● **Required actions**:
- a) List every calendar year mentioned in the Red Hat farewell post, including its date line.
- b) Print the Red Hat farewell post word for word, from "It's a moment" to "in those days.".

● **Source excerpt**:

· · ·

Friday, July 8, 2022

Saying goodbye to Red Hat

My tenure: 2009-2022
The time has come... the end of my tenure at Red Hat after +13 years.  

How about a short summary of some of the highlights while at Red Hat before I move on to a new adventure? 

I'll try to capture the big milestones, but there are just so many that I'm sure to miss a few. 

It's a moment of reflection on more than a decade spent in the world of enterprise open source technologies and riding a wave that was Red Hat in the prime of its evolution in the industry.

I have been involved in open source since my introduction late in life to programming, operating systems, and Linux in 1996. Before joining Red Hat I was involved in the community around a business process management project called jBPM. We were using this heavily in the financial institution I was working at and I became active as you do when you submerge yourself into an open source technology.

In those days it was still jBPM 3 and we were having the time of our lives learning to model and implement processes. We even went crazy with a jBPM exception framework, to just give you an example of what we thought was possible back in those days. 


It all led to Red Hat knocking on my door in 2009 to join the Netherlands team as their first middleware (JBoss) solution architect. 

At the time I joined I remember the SA team was about 15 associates across Europe, Red Hat had around 2000 associates world wide, and the stock price was between $22-$24 (later sold to IBM for $190). 

It was incredible fun and there was a very active start up feel to what we were doing. My experiences with JBoss technologies and specifically the Business Rules Management System (BRMS) led to me spending more time across Europe helping other sales teams than in my own region. I was also still active in the community around those products, meaning Drools, jBPM, and other JBoss projects upstream. 

This role I held for approximately three years before the product orgnanization came knocking. My contacts in the product teams led to my being asked to join the Middleware Business Unit as one of their first MW Technical Marketing Managers or TMM. At this time I think we had like 4-5 products so one person could manage the role. I ended up spending around four years in this role and we grew not only our MW product portfolio, but the team eventually grew out to five TMM's before I moved on.

· · ·

● **Information shown**:
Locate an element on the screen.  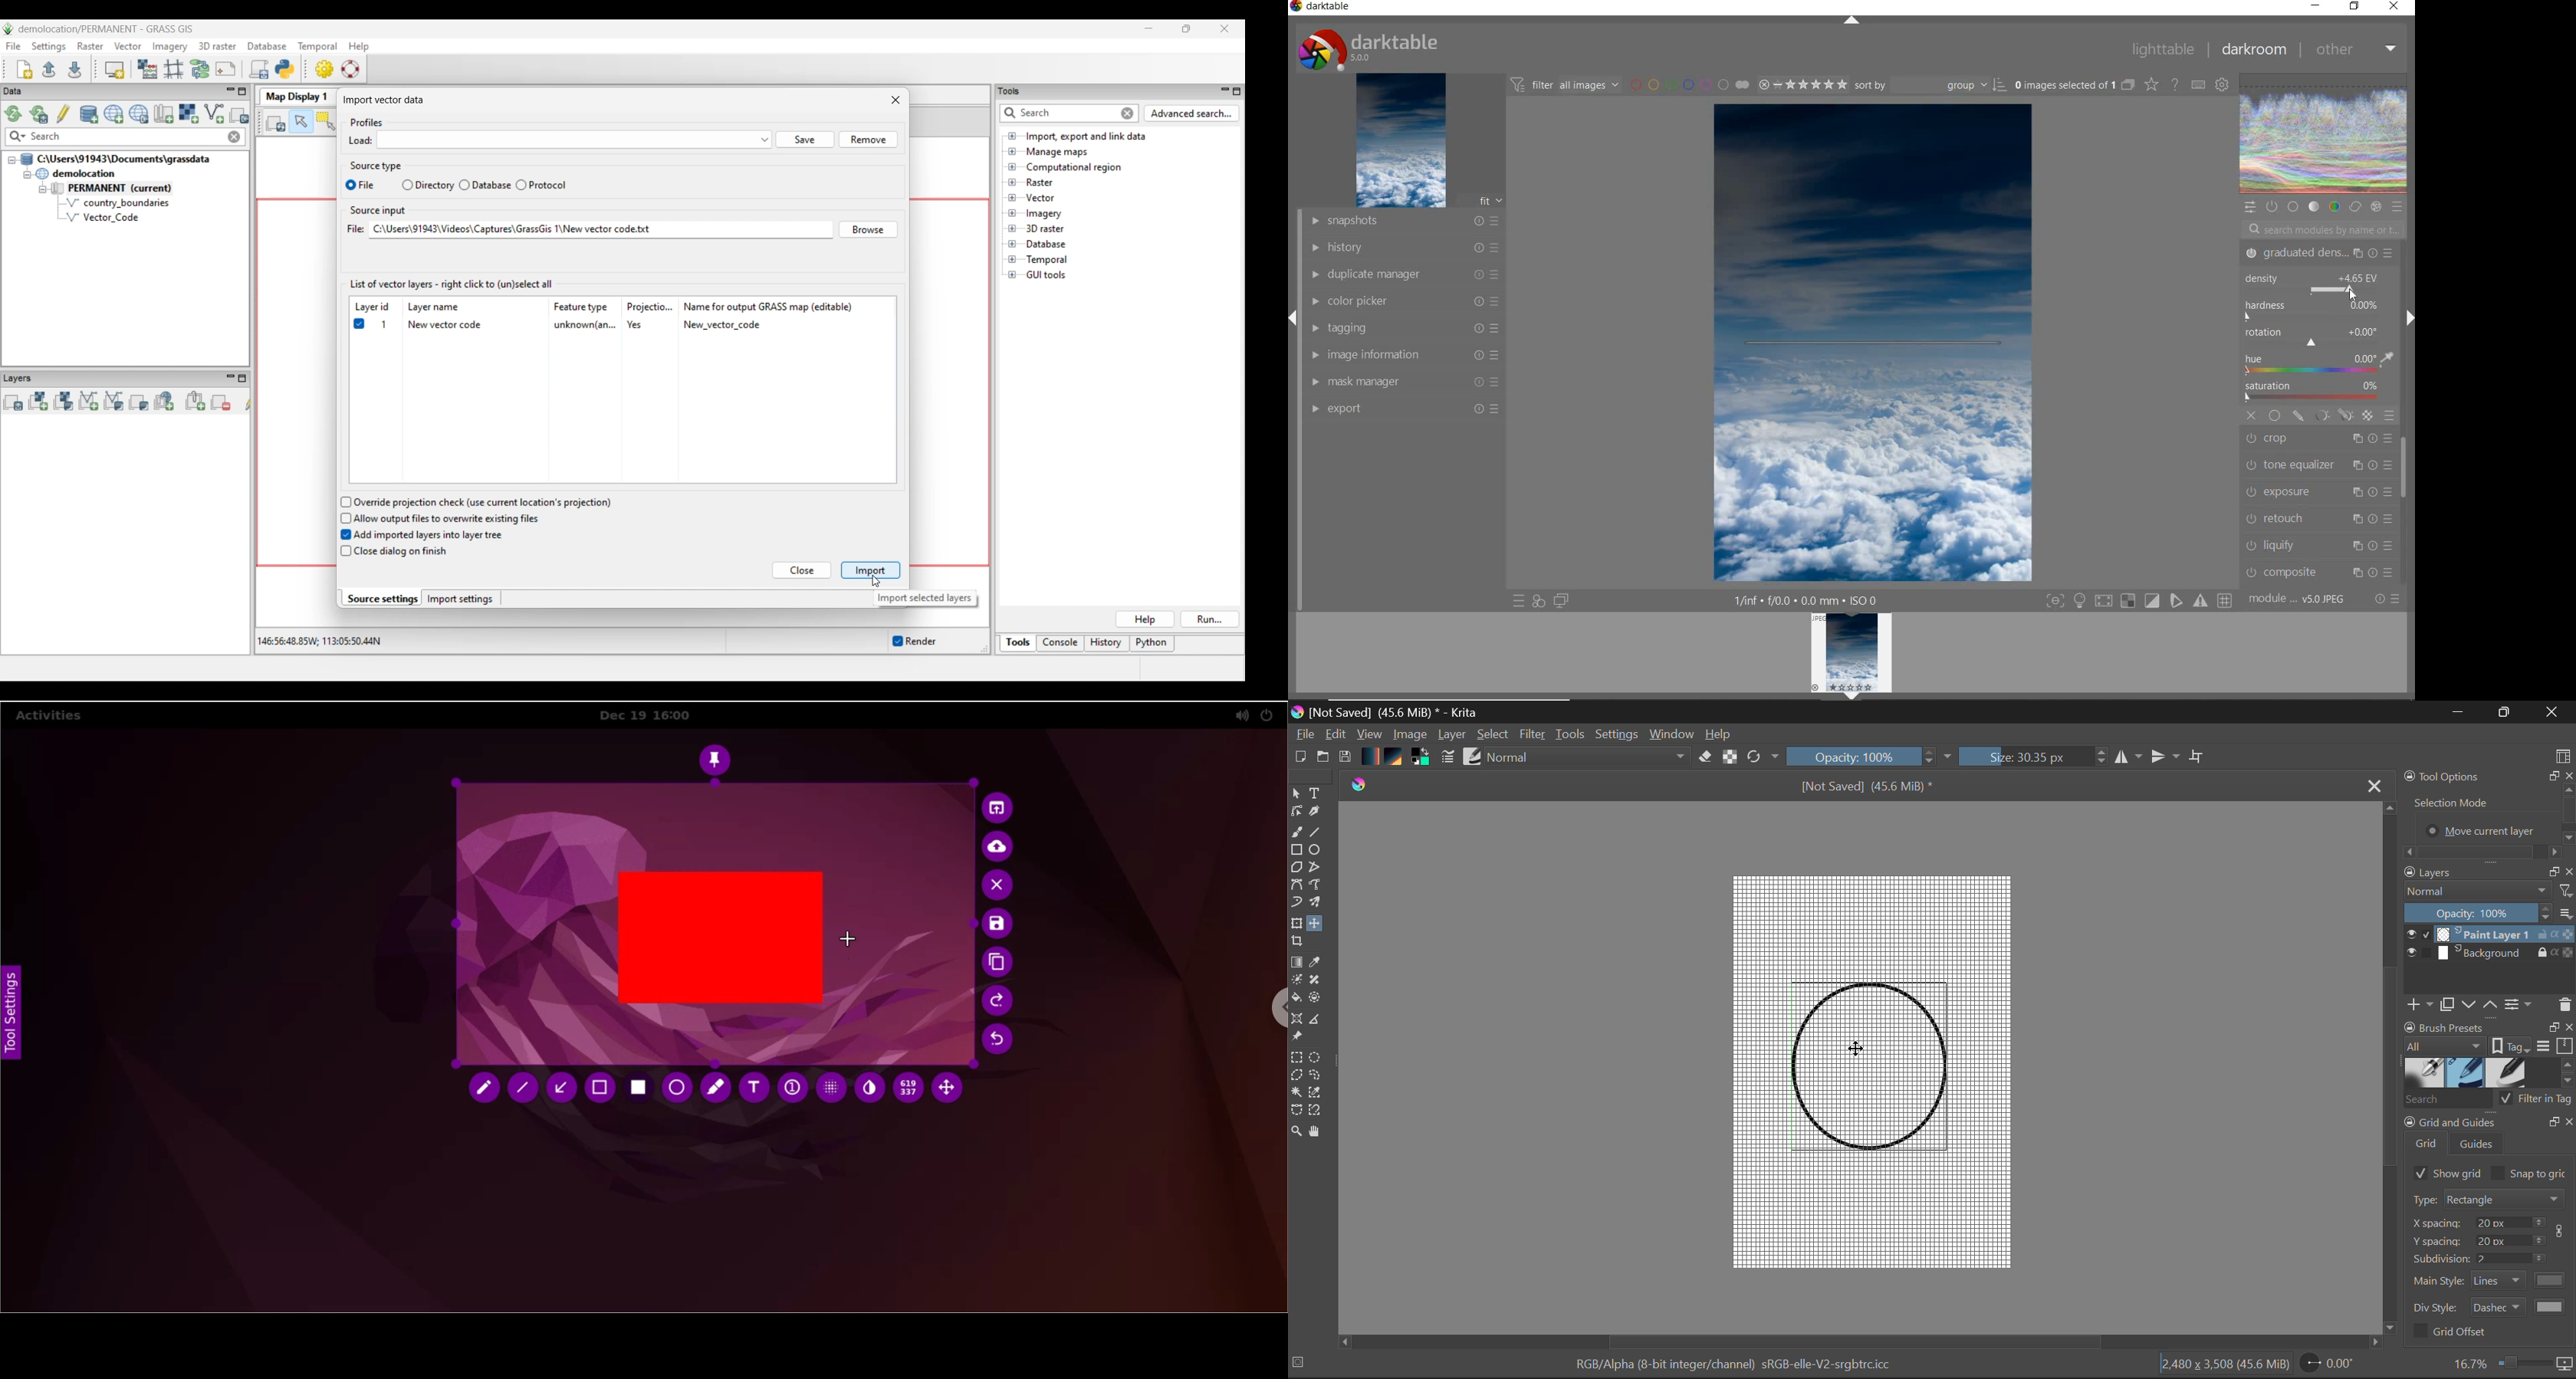
QUICK ACCESS TO PRESET is located at coordinates (1518, 601).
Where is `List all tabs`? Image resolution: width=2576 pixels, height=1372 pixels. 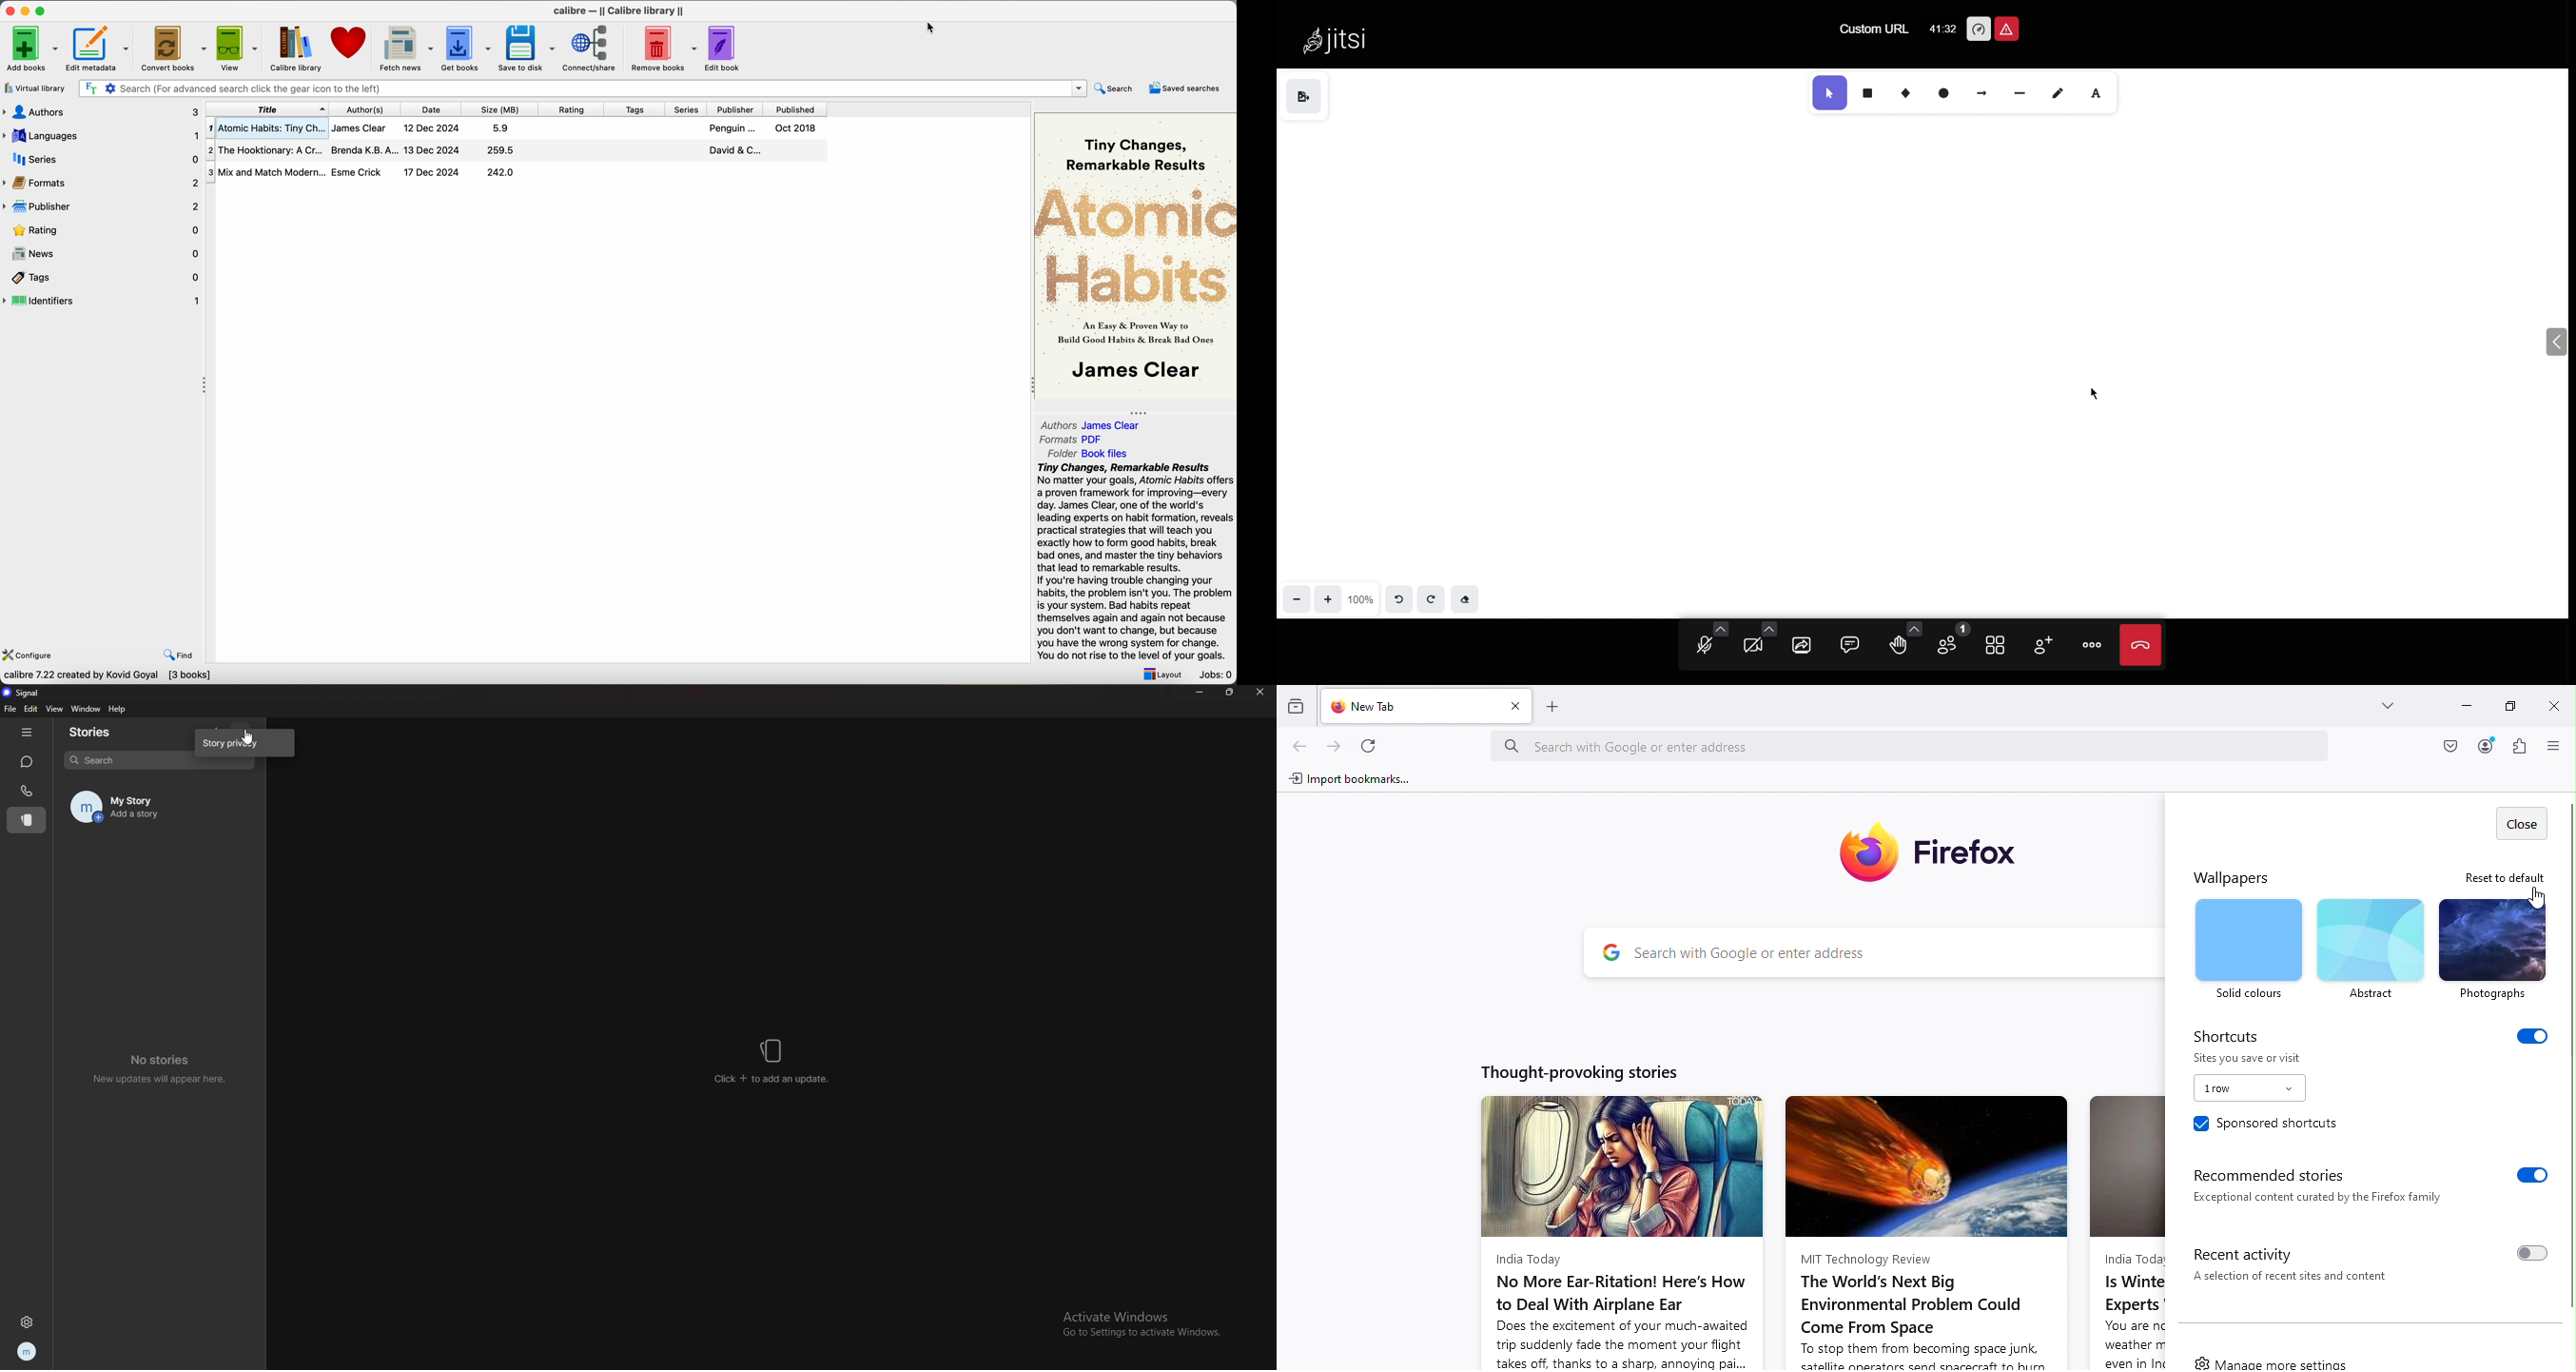
List all tabs is located at coordinates (2391, 710).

· · ·

● **Correct answers**:
- a) 2022, 2009, 1996

- b)
It's a moment of reflection on more than a decade spent in the world of enterprise open source technologies and riding a wave that was Red Hat in the prime of its evolution in the industry.

I have been involved in open source since my introduction late in life to programming, operating systems, and Linux in 1996. Before joining Red Hat I was involved in the community around a business process management project called jBPM. We were using this heavily in the financial institution I was working at and I became active as you do when you submerge yourself into an open source technology.

In those days it was still jBPM 3 and we were having the time of our lives learning to model and implement processes. We even went crazy with a jBPM exception framework, to just give you an example of what we thought was possible back in those days.